Выбрать главу

Таким образом, эти лекции представляют несомненный интерес для любителей романов Набокова. Оба — Сервантес и Набоков — признают, что игра может выходить за околицу детства не только как естественная трансформация ее в сновидения дневного толка (находящиеся под неодобрительным подозрением психиатров) или в любой вид творчества, но и как игра сама по себе. Именно этим и занимается Дон Кихот: он играет в странствующего рыцаря. По отношению к Гумберту со стороны Лолиты — тоже игра (она удивляется, что взрослые интересуются сексом, который для нее является лишь видом игры), а психология Гумберта Гумберта (задуманная одурачить теории Фрейда), вероятно, указывает на то, что он просто застрял на стадии детской игры. В любом случае, когда критик рассматривает плутовской роман или отображенные в литературе иллюзии и самоопределение личности, он обнаруживает, что думает и о Сервантесе, и о Набокове.

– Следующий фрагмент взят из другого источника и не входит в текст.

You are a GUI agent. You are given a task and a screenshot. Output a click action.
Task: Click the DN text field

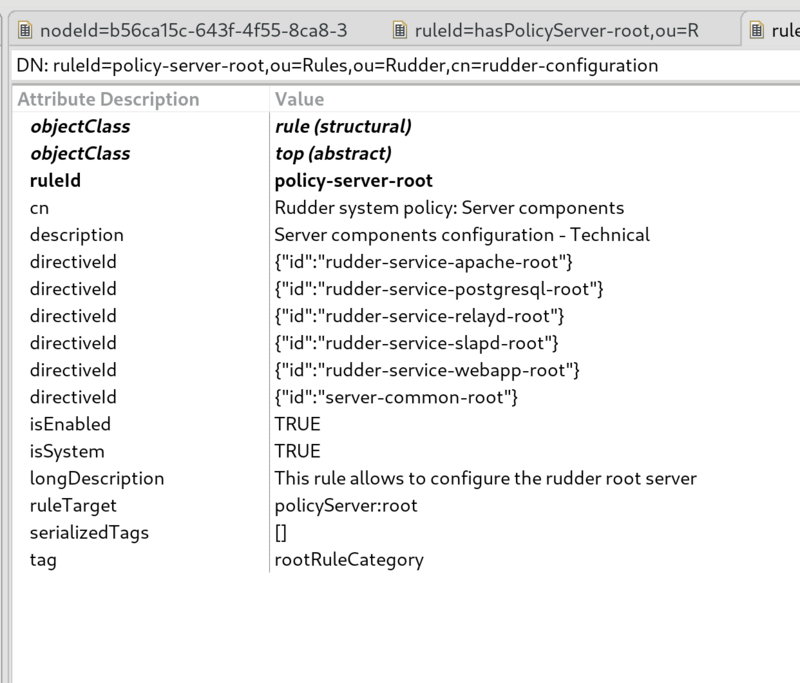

Эти лекции по Сервантесу, как мне представляется, были триумфом Набокова, который поразился сам себе, выведя окончательное мнение о «Дон Кихоте». Он приблизился к задаче очень осознанно, несмотря на то, что считал эту классическую подделку неуместной, как пятое колесо, и подозревал, что она является чем–то вроде подлога. Именно ощущение обмана пробудило его интерес. Затем, я думаю, он увидел, что подлог заключался в репутации книги, распространившейся как эпидемия в среде критиков. Такие вещи Набоков любил разметать в хвост и гриву. Он стал выявлять в кишащей неразберихе симметрию. У него зарождается подозрение, что Сервантес ничего не знает об «отвратительной жестокости» книги. Ему начинает нравиться сухой юмор Дона, его завораживающий педантизм. Он соглашается с «любопытным феноменом», что Сервантес создал характер величественнее, чем сама книга, из которой он вышел — в искусство, в философию, в политический символизм, в фольклор грамотеев.

«Дон Кихот» и по–прежнему остается старой топорной книгой, наполненной специфической испанской жестокостью — беспощадной жестокостью, кусающей старика, который в старости играет, подобно ребенку. Она была написана в то время, когда над карликами и бесноватыми насмехались, когда честь и высокомерие были так высокомерны, как никогда, когда отступники от общепринятой мысли сжигались заживо на городских площадях под всеобщие рукоплескания, когда милосердие и доброта, казалось, совсем испарились. Действительно, первые читатели книги сердечно смеялись над ее жестокостью. Однако, в мире вскоре нашелся иной способ прочтения. Книга дала толчок современному роману по всей Европе. Филдинг, Смоллет, Гоголь, Достоевский, Доде, Флобер выцапапали из Испании эту историю и применили ее в своих собственных целях. Герой, вышедший из–под пера творца шутом, в ходе истории превратился в святого. И даже Набоков, всегда спорый в обнаружении и обличении жестокости в самой сердцевине сентиментальности, разрешает ему идти своим путем. «Мы больше над ним не смеемся», заключает он. «Его одеяния — жалость, знамя его — красота. Он символ благородства, сострадания, чистоты, галантности и альтруизма.»